Prequele miały dobre choreografie walk, ale ładunek emocjonalny gdzieś zniknął. Lubię pojedynek z Darthem Maulem, ale trwająca 10 minut walka Obi-wana z Anakinem to zdrowa przesada, zwłaszcza, że nie towarzyszyły temu żadne emocje.
Tu nie chodzi o samo stukanie się mieczami, ale o to co dzieje się między postaciami.
Ludzie jednak zdają się tego wszystkiego kompletnie nie zauważać i wytykać w kółko, że odgrzewany kotlet jest zły. A ja na to mówię - pierdolnijcie się wszyscy w głowę. Tak porządnie.
Gdy wyszedł pierwszy teaser "Przebudzenia Mocy" wszyscy od razu chóralnie krzyknęli "Gówno!" "Co to kurwa jest!?".
Został skrytykowany miecz Kylo Rena bo był zupełnie inny od tych, które znamy. Został skrytykowany BB-8, bo nie wyglądał jak R2-D2. Został skrytykowany Finn bo był... czarnoskóry. Wszyscy dostali takiego pierdolca na tym punkcie, że zacząłem się poważnie zastanawiać, jak można być tak prymitywnym. Zwłaszcza, że cały raban był tak naprawdę o jedno wielkie nic.
To wszystko skłania mnie do zadania jednego prostego pytania - Co jest z wami wszystkimi?
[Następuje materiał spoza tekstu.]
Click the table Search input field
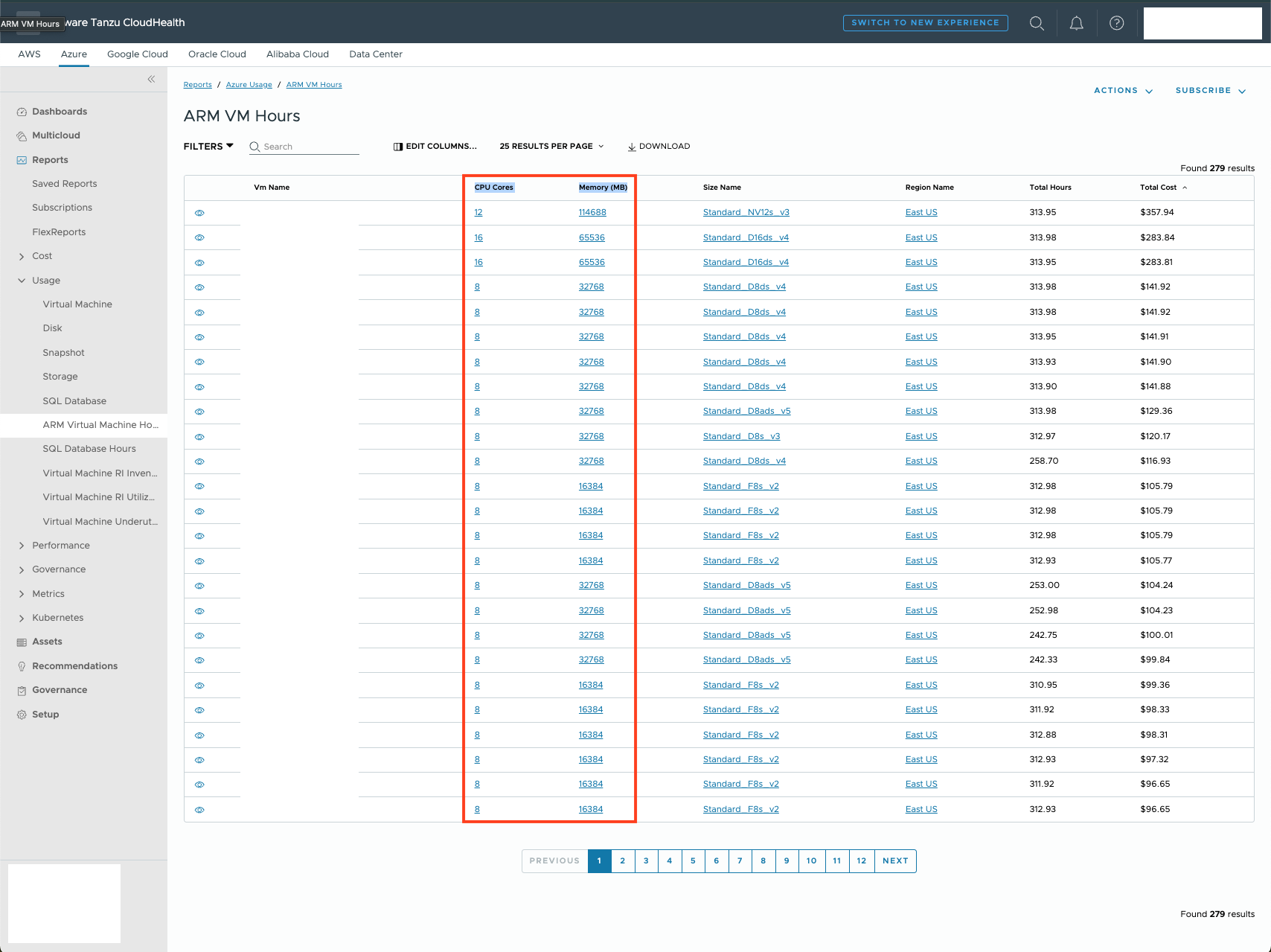This screenshot has height=952, width=1271. [310, 147]
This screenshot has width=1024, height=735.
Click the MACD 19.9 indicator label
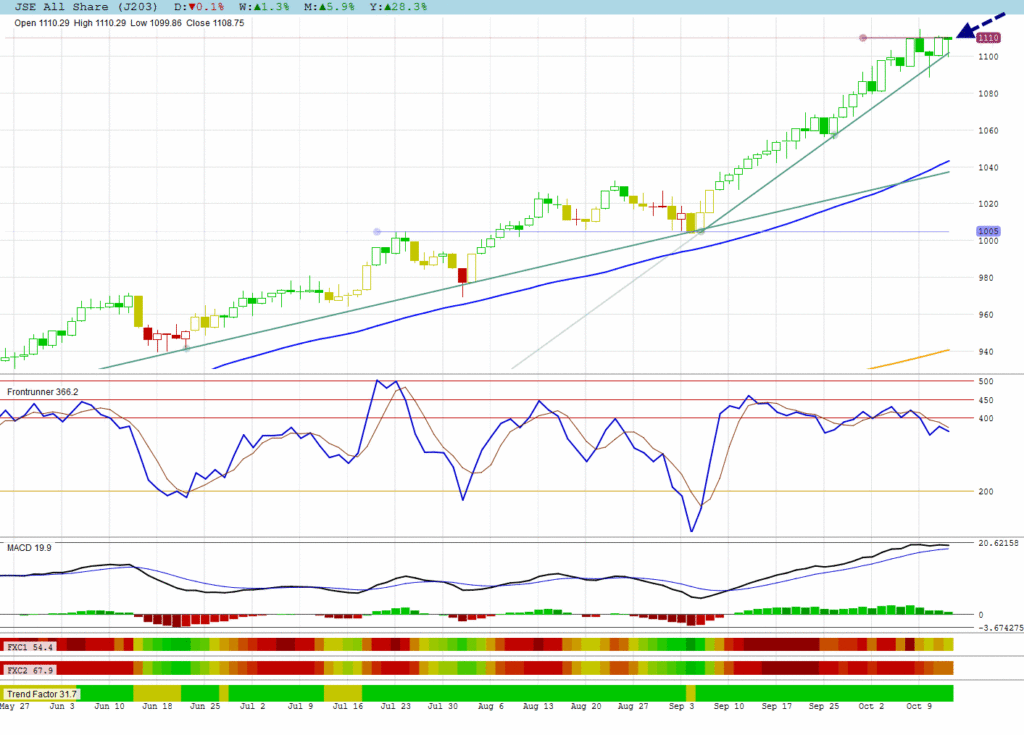pos(29,548)
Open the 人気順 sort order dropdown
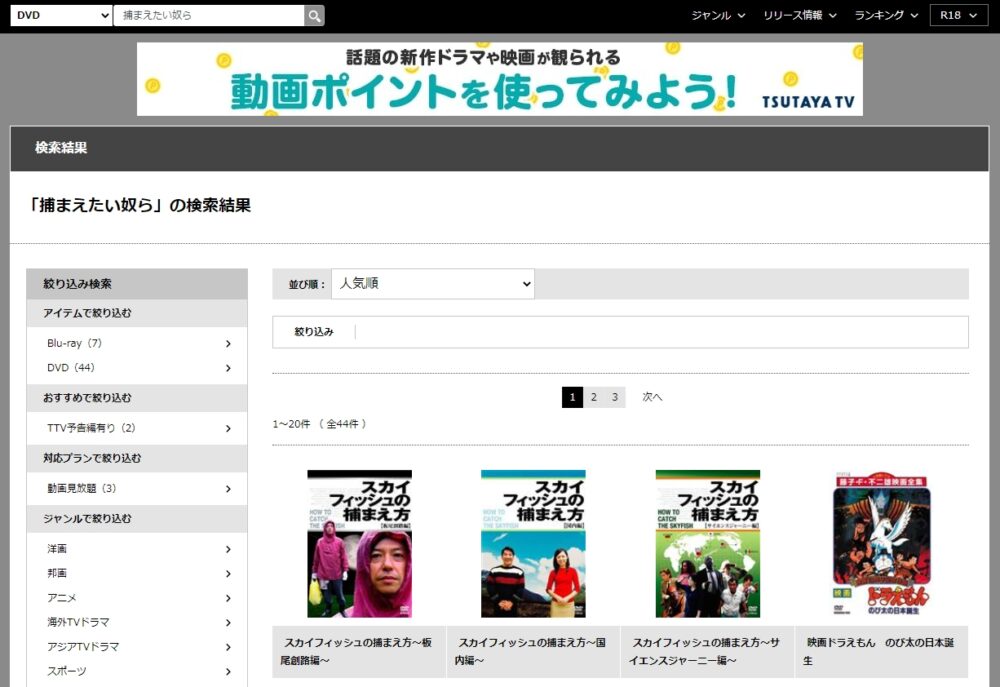The height and width of the screenshot is (687, 1000). click(432, 283)
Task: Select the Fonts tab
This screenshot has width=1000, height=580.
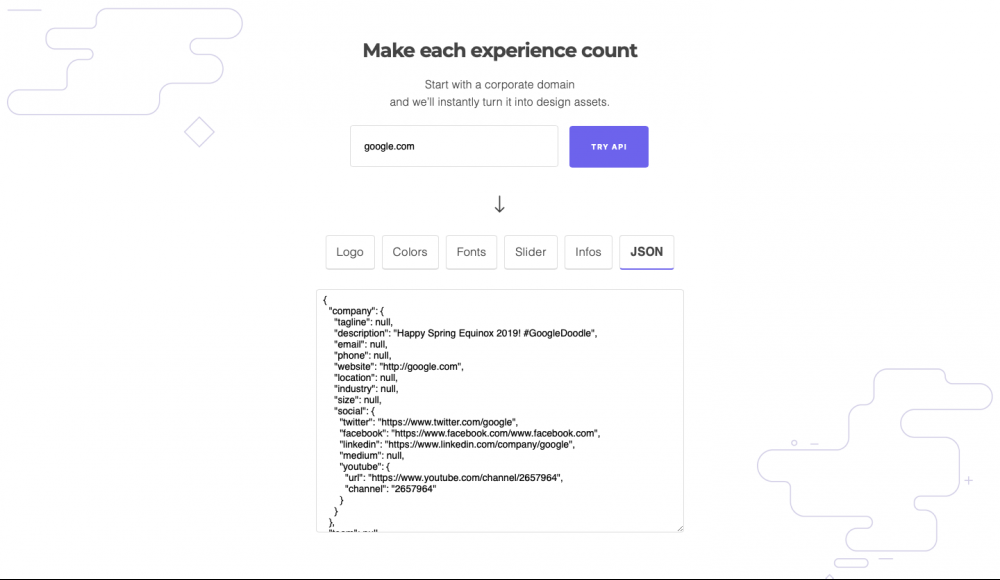Action: click(471, 252)
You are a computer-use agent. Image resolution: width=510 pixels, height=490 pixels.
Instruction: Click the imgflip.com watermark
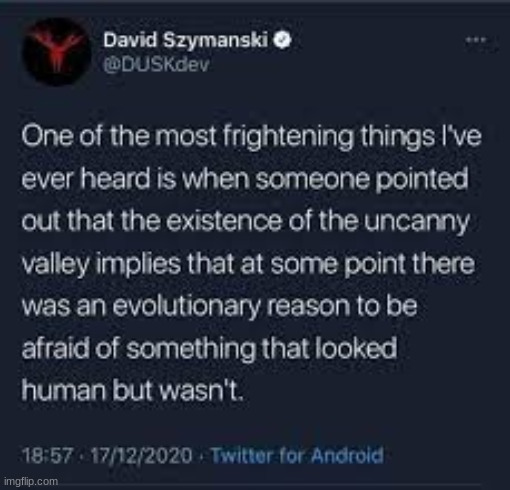click(31, 482)
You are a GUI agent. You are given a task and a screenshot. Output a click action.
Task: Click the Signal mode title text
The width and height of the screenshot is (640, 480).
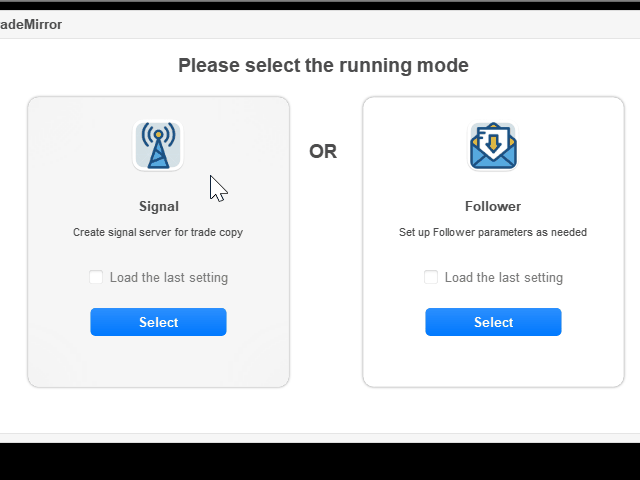click(159, 207)

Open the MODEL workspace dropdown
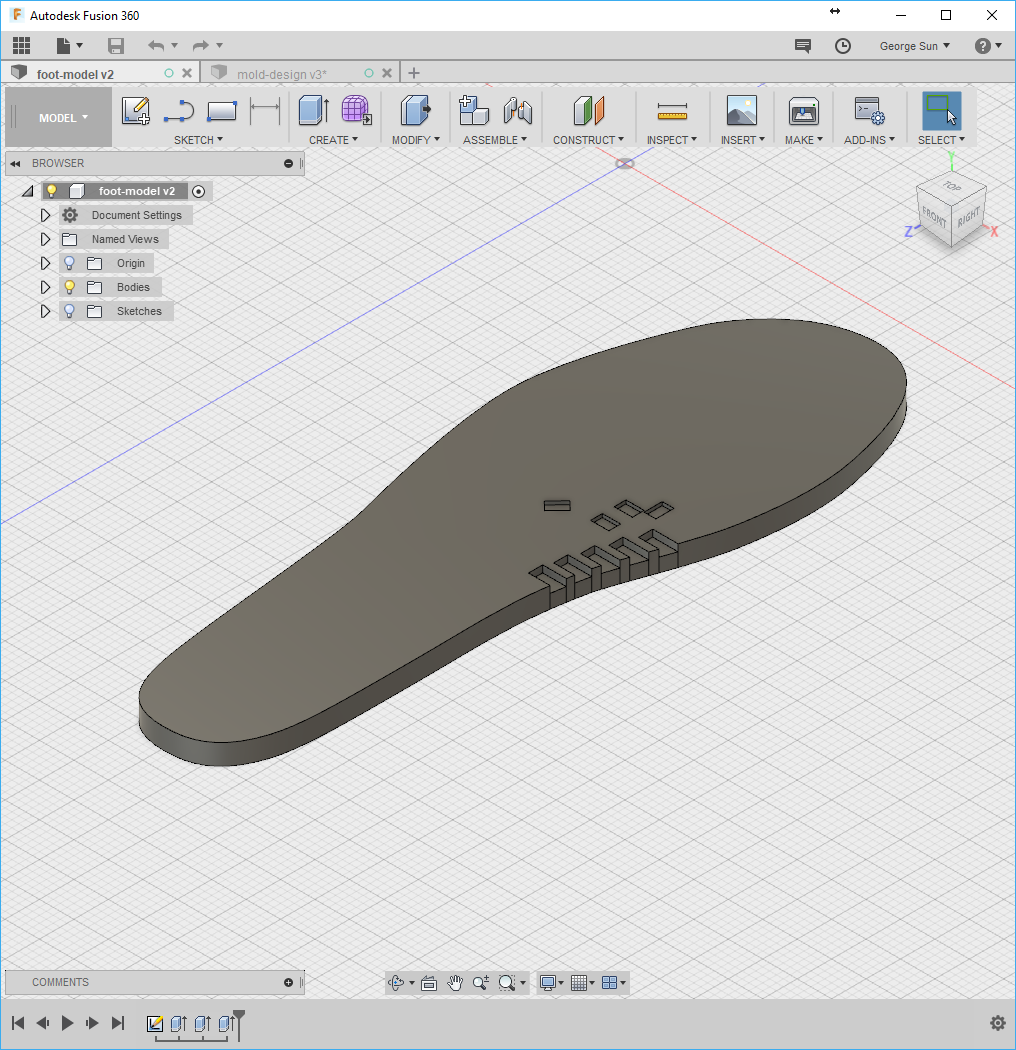63,118
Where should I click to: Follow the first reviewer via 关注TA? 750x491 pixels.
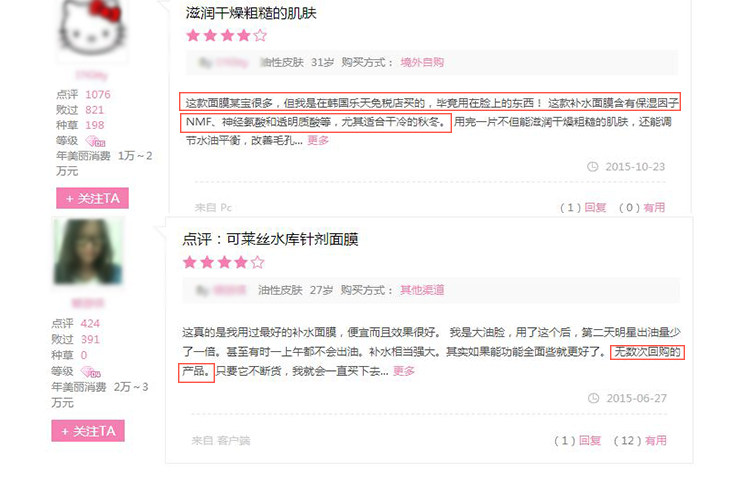coord(92,198)
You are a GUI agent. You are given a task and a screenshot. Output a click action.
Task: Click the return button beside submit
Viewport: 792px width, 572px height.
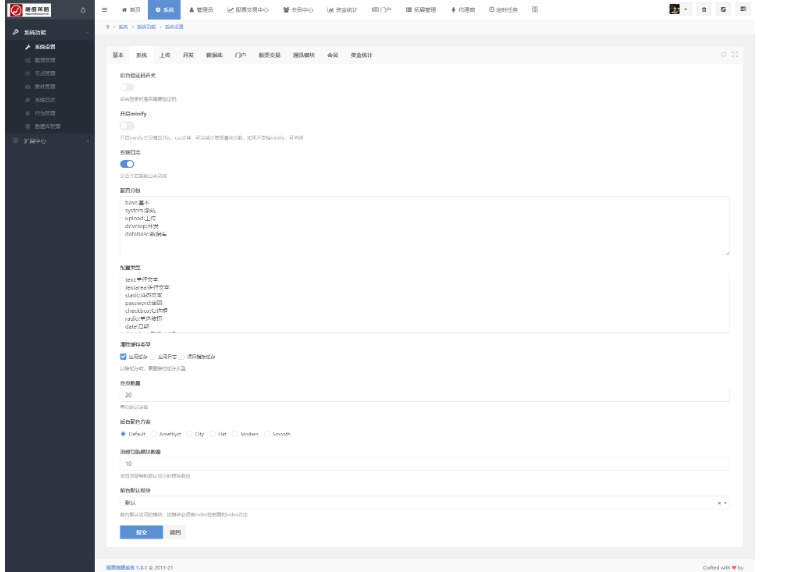coord(175,532)
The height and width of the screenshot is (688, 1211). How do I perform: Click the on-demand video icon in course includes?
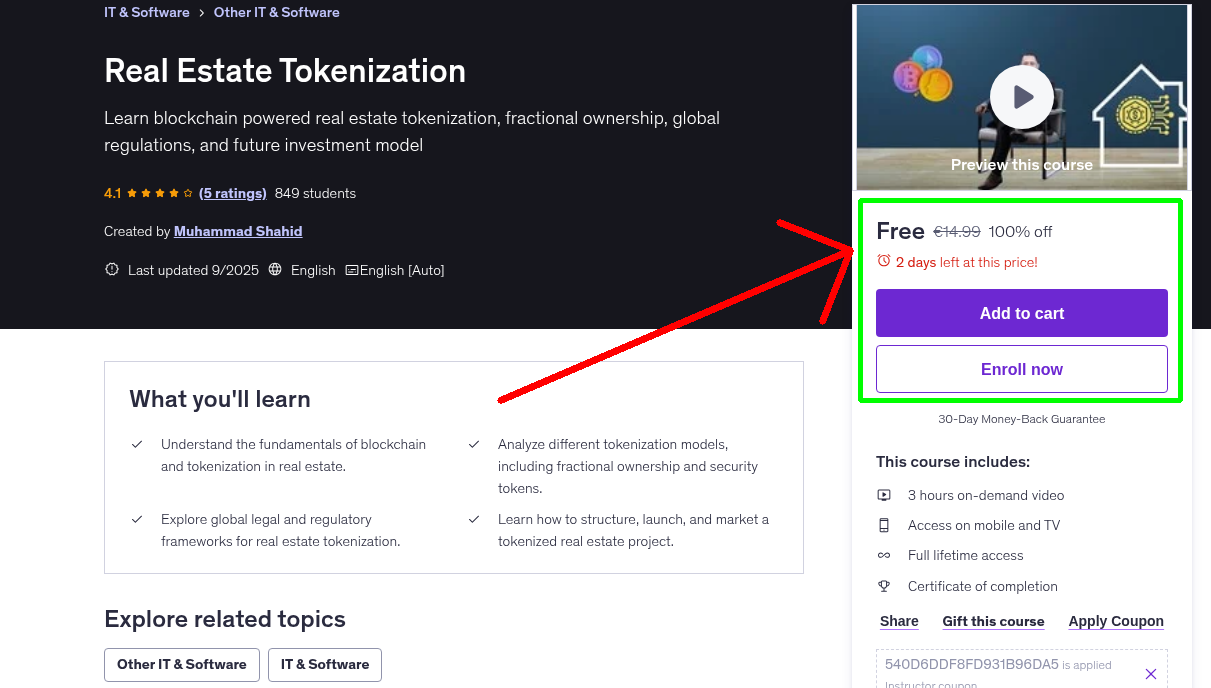(884, 495)
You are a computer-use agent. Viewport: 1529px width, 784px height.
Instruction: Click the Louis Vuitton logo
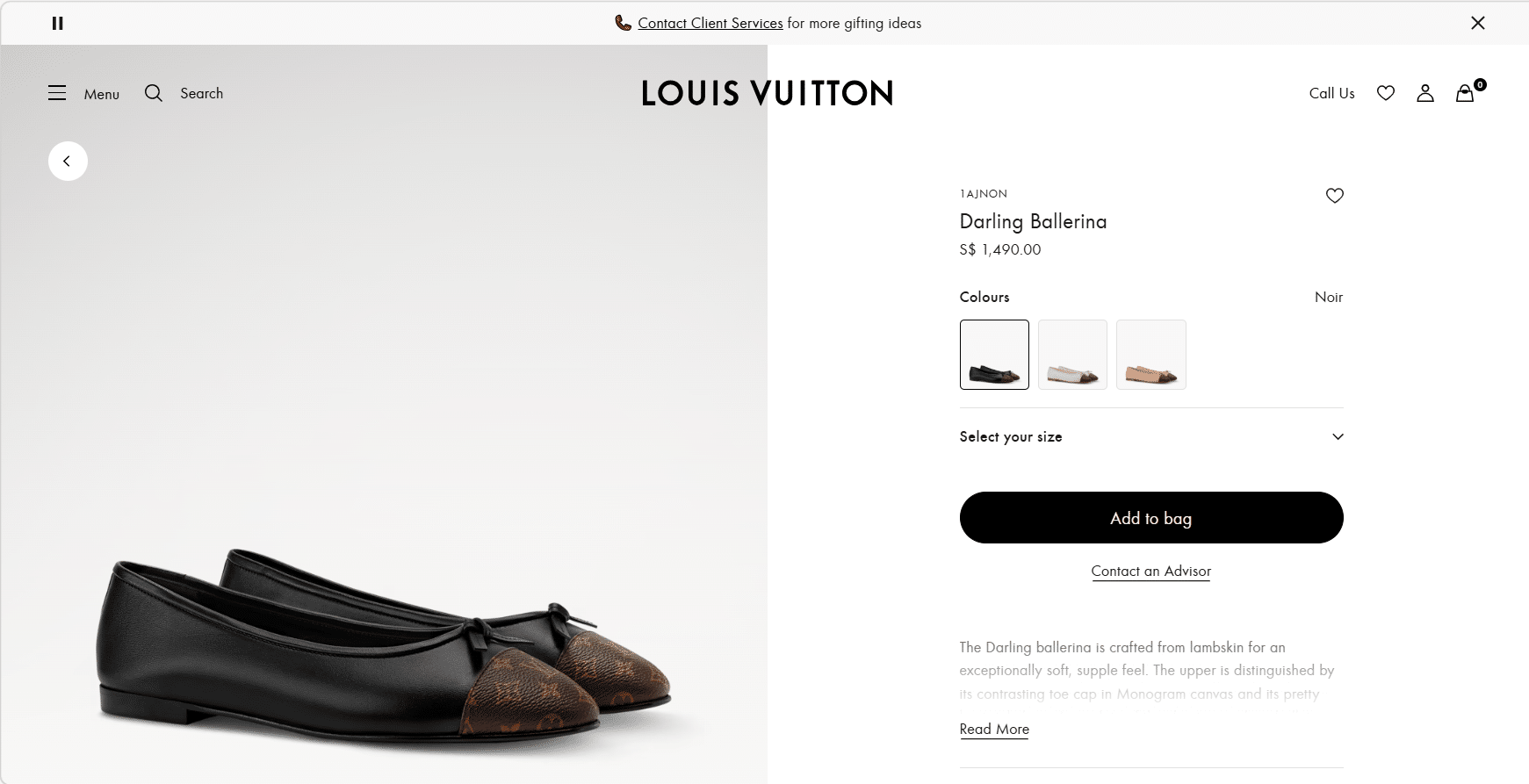767,93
What the fuck is wrong with you?
Poprzez swoją reakcję na nowe pomysły w pierwszym trailerze pokazaliście wszyscy, że chcecie odgrzewanego kotleta no i... to właśnie dostaliście.
Gdyby Abrams obrał inną drogę, zrobił film całkowicie po swojemu to z kolei narzekalibyście, że Buuu, to nie to samo, Buuu to jest zupełnie inne i Buuu, oryginalność jest taka ZUAAAAAA!
Nowe i oryginalne rzeczy są dla złe. To, co już znacie jest też złe... to, o co Wam wszystkim chodzi? Czego Wy właściwie chcecie? A jeśli od samego początku twierdziliście, że to będzie syf, to co robiliście w kinach? Po co kupowaliście bilety? Po co marnowaliście swój czas i pieniądze? Nikt Was do tego nie zmuszał.
Wydaje mi się, że to wszystko przez to, że gdy "Mroczne Widmo" weszło do kin najpierw wszyscy okrzyknęli ten film najlepszym w historii, by z czasem dostrzec w nim jeden wielki syf. Przy okazji "Przebudzenia Mocy" jest odwrotnie. Wy chcecie ,żeby ten film był zły. Wy chcecie na niego narzekać. Chcecie, żeby był drugim "Mrocznym Widmem". Czemu? Nie wiem.
Wiem jednak, że Abrams wybrał tę bezpieczną opcję, mimo wszystko. Mam jednak nadzieję, że teraz, po tym niezoowiązującym otwarciu pozwoli sobie na więcej kreatywności i godnie rozwinie wszystkie wątki, bo potencjał jak najbardziej jest.
Czy to będzie całkowita kopia Starej Trylogii? Na tym etapie trudno ocenić. Wszystko rozstrzygnie część ósma.